• [Problem description]
In the material below, find the line with "This screenshot has height=448, width=253." and the line with "Screen dimensions: 921x887", then output those two lines and every line between them, exactly.

• [Given data]
━━━━━━━━━━━━━━━━━━━━
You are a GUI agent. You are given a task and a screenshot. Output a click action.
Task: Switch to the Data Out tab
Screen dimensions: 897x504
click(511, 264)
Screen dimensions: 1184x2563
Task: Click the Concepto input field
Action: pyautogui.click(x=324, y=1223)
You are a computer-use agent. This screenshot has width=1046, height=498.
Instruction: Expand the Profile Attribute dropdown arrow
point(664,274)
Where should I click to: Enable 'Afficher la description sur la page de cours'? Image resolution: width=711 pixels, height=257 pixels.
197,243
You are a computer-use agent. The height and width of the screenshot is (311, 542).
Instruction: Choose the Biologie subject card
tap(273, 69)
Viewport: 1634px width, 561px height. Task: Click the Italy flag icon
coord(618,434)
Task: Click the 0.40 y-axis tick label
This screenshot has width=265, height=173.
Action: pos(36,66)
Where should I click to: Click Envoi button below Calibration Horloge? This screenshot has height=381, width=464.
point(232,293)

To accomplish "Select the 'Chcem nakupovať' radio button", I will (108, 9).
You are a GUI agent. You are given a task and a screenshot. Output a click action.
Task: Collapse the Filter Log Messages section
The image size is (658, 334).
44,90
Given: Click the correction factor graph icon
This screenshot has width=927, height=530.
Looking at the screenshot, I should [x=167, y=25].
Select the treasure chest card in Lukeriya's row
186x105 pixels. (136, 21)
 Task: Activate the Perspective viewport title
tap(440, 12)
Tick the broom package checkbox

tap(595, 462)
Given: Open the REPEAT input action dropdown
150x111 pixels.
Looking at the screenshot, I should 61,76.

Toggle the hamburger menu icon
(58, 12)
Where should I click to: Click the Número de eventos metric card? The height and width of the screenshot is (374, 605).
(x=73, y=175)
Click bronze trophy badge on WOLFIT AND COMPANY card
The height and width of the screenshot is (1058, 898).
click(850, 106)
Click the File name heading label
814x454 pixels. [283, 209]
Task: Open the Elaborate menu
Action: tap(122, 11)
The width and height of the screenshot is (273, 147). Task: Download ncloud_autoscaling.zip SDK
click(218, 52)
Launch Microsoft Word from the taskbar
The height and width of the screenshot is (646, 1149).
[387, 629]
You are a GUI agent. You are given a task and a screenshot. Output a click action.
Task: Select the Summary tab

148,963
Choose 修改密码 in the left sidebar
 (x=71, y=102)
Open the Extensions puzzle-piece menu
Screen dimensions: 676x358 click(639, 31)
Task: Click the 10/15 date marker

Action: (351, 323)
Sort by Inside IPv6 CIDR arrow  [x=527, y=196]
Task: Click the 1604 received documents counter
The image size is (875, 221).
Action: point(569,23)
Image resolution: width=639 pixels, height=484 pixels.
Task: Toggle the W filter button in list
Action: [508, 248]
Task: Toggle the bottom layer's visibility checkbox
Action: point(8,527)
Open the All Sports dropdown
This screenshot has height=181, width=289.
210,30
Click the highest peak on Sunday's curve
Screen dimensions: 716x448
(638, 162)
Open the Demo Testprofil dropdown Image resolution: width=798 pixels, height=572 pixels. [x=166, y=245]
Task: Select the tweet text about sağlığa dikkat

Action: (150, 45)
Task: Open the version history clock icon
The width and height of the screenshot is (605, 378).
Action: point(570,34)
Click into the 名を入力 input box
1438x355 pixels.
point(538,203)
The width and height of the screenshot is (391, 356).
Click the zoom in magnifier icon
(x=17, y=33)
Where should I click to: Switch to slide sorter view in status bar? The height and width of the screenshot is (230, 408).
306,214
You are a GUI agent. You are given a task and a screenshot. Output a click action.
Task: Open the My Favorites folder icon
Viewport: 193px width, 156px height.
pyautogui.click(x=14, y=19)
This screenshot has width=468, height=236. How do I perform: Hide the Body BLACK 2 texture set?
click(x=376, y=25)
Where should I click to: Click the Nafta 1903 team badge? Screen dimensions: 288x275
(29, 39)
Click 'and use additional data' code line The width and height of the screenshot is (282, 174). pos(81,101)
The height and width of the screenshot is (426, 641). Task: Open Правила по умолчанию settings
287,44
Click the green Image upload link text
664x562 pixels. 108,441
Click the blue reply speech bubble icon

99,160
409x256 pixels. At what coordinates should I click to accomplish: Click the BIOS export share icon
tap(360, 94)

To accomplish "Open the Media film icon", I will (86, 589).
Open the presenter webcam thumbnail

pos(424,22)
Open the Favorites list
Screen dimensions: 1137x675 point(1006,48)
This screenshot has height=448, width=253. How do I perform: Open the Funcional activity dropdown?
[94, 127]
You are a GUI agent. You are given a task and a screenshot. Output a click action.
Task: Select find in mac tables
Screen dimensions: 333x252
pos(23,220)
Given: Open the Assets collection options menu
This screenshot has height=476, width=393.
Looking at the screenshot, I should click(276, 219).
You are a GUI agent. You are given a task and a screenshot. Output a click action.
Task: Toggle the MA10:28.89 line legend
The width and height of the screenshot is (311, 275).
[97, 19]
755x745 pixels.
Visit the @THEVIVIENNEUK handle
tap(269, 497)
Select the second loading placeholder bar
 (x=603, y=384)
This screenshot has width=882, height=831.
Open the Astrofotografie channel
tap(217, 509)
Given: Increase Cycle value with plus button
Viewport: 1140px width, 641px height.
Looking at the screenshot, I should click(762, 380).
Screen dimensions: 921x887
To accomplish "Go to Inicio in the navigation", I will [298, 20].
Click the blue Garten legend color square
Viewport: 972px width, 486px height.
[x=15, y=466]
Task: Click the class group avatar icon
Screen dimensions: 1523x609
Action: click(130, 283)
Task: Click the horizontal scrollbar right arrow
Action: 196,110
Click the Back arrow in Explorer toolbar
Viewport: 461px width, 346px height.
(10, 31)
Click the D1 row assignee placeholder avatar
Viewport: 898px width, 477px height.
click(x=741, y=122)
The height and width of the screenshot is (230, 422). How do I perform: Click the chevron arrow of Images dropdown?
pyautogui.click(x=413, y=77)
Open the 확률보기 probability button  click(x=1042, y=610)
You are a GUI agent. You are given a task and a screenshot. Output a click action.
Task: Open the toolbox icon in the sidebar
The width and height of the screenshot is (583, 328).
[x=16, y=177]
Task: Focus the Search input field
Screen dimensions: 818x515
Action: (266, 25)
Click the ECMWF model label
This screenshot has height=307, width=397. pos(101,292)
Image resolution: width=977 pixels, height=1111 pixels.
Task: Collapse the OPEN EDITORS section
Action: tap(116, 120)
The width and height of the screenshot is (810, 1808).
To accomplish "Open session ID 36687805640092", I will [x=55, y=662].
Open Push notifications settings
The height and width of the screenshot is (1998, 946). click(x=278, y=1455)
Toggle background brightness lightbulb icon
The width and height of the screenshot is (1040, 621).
━━━━━━━━━━━━━━━━━━━━
• [Exercise answer]
This screenshot has height=448, width=253. How do I perform: Open the Funcional activity dropdown?
[94, 127]
You are a GUI agent. You are given a task and a screenshot. Output a click action.
Task: Select find in mac tables
Screen dimensions: 333x252
pos(23,220)
Given: Open the Assets collection options menu
This screenshot has height=476, width=393.
Looking at the screenshot, I should click(276, 219).
You are a GUI agent. You are given a task and a screenshot. Output a click action.
Task: Toggle the MA10:28.89 line legend
The width and height of the screenshot is (311, 275).
[97, 19]
755x745 pixels.
Visit the @THEVIVIENNEUK handle
tap(269, 497)
Select the second loading placeholder bar
 (x=603, y=384)
This screenshot has width=882, height=831.
Open the Astrofotografie channel
tap(217, 509)
Given: Increase Cycle value with plus button
Viewport: 1140px width, 641px height.
Looking at the screenshot, I should click(762, 380).
Screen dimensions: 921x887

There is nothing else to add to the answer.